Starting with Windows Server 2003 and Windows XP SP2, it is possible to create contexts with transactions without defining transactional attributes with serviced component classes. You can create transactional contexts with the ServiceConfig, the ServiceDomain, and the Activity classes. This is not only useful without serviced components, but also with serviced components. With serviced components, this feature makes it possible that one method of a class uses a transaction, whereas another does not use it. For example, with the class CourseData, it would not be necessary to create a transaction with the method GetCourses, where data from the database is read-only, but with the method AddCourse, a transaction is necessary.

The code in Listing 7-10 demonstrates using transactions without serviced components. After reading the connection string from the application configuration file and creating a new object of type CourseData (CourseData is a normal class that does not derive from ServicedComponent), a new ServiceConfig object is created. With the ServiceConfig object, the context can be configured, and the transactional attributes can be set with the Transaction property of this class. The values that can be set with the Transaction property have already been shown: a value from the enumeration TransactionOption. Here TransactionOption.Required is used as the value for the Transaction property. The context is created as soon as we call ServiceDomain.Enter, passing the context configuration information. The next method, data.AddCourse, is running inside the context, and the database connection that is used inside this method is enlisted with the DTC. The transaction is committed when the context is left with ServiceDomain.Leave, which returns the status of the transaction as a value of the enumeration TransactionStatus.

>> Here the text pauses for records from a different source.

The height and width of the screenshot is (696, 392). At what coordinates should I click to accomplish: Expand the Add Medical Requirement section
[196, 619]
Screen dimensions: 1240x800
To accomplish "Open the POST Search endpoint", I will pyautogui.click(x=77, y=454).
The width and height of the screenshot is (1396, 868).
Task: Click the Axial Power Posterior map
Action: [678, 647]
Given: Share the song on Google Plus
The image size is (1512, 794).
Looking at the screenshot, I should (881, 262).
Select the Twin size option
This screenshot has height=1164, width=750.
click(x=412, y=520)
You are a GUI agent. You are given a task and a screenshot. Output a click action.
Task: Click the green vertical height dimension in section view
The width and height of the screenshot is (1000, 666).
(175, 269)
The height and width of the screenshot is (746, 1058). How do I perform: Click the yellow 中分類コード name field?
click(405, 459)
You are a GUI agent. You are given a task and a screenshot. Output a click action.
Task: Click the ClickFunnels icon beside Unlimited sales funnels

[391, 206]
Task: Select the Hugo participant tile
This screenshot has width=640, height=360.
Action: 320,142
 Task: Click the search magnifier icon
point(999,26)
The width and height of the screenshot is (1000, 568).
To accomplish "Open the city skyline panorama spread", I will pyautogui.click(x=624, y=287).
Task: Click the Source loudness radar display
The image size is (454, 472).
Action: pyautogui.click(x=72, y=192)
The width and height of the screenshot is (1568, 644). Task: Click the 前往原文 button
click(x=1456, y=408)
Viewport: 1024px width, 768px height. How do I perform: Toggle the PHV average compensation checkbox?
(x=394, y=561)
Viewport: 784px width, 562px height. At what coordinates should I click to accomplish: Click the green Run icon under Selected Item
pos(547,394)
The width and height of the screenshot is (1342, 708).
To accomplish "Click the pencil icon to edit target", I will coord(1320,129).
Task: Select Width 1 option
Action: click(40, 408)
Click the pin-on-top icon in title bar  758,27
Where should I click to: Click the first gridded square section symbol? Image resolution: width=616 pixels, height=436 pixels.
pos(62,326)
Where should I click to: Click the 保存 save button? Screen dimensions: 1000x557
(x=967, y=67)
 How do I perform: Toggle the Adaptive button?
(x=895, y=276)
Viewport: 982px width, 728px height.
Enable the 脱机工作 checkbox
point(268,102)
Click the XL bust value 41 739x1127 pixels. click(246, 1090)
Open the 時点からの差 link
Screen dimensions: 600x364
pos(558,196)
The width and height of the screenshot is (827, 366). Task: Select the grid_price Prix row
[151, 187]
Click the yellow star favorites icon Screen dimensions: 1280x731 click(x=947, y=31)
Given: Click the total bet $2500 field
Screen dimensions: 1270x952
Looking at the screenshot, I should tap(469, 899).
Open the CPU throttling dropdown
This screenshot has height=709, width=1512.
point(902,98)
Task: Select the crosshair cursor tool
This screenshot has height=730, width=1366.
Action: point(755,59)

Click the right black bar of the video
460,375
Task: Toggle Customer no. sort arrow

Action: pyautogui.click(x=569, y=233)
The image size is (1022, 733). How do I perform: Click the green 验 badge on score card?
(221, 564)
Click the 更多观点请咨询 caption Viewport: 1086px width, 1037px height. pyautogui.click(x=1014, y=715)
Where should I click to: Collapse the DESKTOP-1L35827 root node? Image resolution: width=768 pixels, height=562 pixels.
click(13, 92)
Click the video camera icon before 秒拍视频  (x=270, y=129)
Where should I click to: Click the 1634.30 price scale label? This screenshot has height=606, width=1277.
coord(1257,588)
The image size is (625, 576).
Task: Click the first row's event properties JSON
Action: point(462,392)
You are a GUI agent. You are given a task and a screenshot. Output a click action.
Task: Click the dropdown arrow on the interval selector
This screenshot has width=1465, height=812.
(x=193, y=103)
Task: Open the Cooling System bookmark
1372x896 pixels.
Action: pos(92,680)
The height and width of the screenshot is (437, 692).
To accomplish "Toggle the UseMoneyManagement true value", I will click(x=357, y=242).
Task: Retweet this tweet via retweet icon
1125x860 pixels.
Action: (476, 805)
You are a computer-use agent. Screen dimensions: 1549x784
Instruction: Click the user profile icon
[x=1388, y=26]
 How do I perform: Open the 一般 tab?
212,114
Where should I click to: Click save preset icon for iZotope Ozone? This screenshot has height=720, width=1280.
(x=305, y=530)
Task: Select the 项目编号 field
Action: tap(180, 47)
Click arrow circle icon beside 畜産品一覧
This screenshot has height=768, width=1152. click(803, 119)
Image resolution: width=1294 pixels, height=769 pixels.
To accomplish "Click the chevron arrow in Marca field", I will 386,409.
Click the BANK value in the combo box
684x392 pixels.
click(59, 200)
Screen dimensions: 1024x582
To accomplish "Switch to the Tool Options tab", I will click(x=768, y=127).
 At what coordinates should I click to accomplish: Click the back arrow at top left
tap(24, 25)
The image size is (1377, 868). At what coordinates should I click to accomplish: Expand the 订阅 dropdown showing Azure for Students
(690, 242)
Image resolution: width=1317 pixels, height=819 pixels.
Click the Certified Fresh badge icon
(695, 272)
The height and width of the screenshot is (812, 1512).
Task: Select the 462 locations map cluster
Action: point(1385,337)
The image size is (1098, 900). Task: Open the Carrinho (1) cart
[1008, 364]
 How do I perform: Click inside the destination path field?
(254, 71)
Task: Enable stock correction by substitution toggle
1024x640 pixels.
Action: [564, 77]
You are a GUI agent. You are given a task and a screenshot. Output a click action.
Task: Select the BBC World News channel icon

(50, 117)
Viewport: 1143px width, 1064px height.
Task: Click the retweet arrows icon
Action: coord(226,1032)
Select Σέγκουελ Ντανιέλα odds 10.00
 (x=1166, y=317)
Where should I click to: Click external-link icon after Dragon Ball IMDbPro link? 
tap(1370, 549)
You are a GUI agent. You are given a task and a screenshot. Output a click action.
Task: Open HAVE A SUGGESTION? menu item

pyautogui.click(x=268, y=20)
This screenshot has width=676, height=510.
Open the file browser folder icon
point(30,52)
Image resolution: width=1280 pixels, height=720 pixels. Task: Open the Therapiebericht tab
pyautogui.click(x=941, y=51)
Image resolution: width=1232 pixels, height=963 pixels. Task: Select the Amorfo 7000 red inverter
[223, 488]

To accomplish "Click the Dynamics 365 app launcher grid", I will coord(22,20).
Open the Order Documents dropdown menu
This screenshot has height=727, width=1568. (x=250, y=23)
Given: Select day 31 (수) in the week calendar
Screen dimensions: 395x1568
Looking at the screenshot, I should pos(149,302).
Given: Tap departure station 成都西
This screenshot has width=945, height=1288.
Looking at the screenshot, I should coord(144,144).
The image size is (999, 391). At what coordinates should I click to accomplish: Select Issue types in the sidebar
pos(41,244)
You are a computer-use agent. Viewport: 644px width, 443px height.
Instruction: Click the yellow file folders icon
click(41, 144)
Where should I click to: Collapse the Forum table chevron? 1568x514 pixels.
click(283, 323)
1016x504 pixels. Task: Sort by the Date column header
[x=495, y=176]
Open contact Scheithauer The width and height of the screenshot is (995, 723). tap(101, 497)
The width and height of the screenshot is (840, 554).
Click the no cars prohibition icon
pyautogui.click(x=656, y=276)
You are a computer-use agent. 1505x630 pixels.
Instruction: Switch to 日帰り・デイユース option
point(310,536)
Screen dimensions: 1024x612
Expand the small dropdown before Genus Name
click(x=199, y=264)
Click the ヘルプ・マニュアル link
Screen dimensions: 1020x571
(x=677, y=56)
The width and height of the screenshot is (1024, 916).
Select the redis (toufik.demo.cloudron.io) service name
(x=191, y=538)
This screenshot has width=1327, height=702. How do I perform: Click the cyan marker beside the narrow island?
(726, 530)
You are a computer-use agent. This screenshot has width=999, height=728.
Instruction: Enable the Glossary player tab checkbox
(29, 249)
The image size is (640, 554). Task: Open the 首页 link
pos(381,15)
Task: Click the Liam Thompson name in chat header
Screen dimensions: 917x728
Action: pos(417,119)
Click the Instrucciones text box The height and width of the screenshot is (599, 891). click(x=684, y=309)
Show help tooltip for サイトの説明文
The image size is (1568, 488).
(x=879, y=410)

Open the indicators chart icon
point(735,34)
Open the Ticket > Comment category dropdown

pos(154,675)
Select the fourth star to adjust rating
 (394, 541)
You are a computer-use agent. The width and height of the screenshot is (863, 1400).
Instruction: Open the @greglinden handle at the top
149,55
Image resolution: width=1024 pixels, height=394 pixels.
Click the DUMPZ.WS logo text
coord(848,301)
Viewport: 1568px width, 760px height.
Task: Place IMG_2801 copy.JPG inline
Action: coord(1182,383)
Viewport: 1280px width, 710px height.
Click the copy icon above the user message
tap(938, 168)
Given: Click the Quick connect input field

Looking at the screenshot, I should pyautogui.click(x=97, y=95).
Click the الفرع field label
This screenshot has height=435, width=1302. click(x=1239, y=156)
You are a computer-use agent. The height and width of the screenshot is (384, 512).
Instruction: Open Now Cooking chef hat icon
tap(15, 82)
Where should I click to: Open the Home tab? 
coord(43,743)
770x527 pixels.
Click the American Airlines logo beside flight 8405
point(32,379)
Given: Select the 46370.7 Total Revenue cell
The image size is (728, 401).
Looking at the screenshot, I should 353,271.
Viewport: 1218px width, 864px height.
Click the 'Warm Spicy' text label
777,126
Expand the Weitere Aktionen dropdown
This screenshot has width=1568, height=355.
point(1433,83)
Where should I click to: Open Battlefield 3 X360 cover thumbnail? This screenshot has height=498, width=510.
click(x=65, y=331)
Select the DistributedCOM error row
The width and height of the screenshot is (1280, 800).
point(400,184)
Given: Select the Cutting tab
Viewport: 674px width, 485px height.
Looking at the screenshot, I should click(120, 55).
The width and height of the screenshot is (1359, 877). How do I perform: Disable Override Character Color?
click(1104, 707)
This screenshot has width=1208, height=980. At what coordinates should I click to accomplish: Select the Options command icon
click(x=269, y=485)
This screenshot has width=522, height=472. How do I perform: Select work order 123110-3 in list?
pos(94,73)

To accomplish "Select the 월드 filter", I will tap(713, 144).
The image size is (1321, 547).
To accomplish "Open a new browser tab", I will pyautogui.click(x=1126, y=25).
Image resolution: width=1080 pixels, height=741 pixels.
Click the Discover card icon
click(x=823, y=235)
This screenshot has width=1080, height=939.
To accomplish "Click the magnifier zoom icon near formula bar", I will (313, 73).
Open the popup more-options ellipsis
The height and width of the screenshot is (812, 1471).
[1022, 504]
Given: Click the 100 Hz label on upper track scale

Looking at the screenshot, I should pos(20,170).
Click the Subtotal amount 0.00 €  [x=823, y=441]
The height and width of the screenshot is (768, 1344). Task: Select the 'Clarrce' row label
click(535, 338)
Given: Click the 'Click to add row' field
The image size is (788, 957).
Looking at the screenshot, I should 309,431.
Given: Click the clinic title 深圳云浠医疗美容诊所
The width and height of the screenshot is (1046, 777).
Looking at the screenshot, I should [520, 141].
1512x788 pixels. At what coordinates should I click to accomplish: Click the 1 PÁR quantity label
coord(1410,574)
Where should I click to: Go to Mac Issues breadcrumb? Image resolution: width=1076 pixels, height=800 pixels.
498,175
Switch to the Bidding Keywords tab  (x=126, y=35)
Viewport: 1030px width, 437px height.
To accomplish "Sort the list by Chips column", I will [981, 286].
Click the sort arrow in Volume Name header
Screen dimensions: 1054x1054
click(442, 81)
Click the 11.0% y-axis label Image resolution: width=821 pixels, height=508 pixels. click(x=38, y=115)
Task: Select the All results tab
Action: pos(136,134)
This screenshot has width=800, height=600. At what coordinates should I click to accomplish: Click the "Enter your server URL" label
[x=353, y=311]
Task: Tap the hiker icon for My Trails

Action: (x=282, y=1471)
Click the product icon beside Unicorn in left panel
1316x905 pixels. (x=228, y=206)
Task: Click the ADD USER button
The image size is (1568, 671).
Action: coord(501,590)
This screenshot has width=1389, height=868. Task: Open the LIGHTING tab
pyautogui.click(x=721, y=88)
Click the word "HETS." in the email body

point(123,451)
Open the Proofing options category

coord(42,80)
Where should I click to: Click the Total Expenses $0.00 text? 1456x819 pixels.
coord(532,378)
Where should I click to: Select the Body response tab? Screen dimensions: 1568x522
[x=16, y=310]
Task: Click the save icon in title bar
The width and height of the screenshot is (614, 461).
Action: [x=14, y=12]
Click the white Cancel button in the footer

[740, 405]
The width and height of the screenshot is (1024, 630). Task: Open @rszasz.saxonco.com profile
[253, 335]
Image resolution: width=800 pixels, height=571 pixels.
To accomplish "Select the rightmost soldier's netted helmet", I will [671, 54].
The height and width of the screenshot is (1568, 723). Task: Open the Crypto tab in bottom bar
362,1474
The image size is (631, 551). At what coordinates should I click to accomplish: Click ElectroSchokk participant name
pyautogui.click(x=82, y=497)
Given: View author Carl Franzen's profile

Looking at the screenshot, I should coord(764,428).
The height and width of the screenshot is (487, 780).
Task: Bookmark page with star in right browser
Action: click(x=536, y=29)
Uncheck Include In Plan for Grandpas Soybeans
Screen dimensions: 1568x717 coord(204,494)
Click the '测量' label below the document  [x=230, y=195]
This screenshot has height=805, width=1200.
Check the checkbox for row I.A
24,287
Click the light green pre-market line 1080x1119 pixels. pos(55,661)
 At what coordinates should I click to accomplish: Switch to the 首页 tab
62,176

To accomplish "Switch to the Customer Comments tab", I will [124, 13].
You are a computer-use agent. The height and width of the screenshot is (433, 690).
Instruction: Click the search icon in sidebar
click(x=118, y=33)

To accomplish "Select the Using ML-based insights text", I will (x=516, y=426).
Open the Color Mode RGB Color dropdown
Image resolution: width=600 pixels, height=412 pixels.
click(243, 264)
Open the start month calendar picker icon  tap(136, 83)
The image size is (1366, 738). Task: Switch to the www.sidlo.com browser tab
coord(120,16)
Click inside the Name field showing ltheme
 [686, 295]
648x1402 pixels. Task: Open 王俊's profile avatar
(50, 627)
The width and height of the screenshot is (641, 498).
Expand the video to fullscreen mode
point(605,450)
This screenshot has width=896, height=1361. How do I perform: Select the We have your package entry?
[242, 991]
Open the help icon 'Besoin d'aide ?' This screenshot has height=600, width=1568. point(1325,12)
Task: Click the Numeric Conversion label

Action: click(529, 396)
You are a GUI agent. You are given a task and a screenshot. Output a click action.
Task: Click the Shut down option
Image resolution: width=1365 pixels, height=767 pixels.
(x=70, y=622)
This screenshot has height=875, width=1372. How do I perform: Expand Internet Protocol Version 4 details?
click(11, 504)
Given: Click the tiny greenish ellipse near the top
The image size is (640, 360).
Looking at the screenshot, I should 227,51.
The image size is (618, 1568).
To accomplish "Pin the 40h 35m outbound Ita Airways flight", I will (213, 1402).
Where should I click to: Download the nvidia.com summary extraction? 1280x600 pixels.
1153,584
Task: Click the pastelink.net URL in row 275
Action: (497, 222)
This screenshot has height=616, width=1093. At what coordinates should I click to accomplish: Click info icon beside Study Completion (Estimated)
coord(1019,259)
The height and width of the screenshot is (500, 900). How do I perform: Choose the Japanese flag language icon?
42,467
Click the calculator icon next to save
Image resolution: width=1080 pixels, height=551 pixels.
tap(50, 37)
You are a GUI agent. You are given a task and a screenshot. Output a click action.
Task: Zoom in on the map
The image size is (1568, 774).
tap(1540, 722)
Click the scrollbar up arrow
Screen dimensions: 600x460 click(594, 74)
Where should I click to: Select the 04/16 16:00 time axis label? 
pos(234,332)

Listing 7-10 Transactions with Services Without Components

using System;
using System.EnterpriseServices;
using System.Configuration;
using Samples.Courses.Data;
using Samples.Courses.Entities;
class TransactionsWithoutComponents
{
   [STAThread]
   static void Main()
   {
      Course c = new Course();
      c.Number = "MS-2524";
      c.Title = "ASP.NET Web Services";
      c.Active = true;
      string connectionString = 
            ConfigurationSettings.AppSettings["Database"];
      CourseData data = new CourseData(connectionString);
      // create a transactional context
      ServiceConfig context = new ServiceConfig();
      context.Transaction = TransactionOption.Required;
      // enter the transactional context
      ServiceDomain.Enter(context);
      data.AddCourse(c);
      // leave the transactional context
      TransactionStatus status = ServiceDomain.Leave();
      Console.WriteLine("Transaction ended with {0}", status);
   }
}

The result of the transaction is returned from the ServiceDomain.Leave method. The possible values are listed in Table 7-4.

Table 7-4 TransactionStatus Enumeration

TransactionStatus

Description

Aborted

The transaction is aborted. Either the database returned an error, or the method generated an exception, so the transaction is aborted.

Aborting

The transaction is in the process of being aborted.

Committed

The transaction committed successfully. Every member who was participating in the transaction voted the transaction by setting the consistent bit.

LocallyOk

The transaction is neither committed nor aborted. This status can be returned, if the context that is left is running inside another transactional context.

NoTransaction

The context did not have a context, so NoTransaction is returned.


Some examples of when it is helpful to use transactions without serviced components are as follows:

  • Standalone applications.

  • With ASP.NET Web services that use serviced components, a root transactional context can be created without serviced component configuration.

  • Services without components can also be useful within serviced components: for example, if the serviced component class has one method that requires a transaction, and another method that doesn’t require one.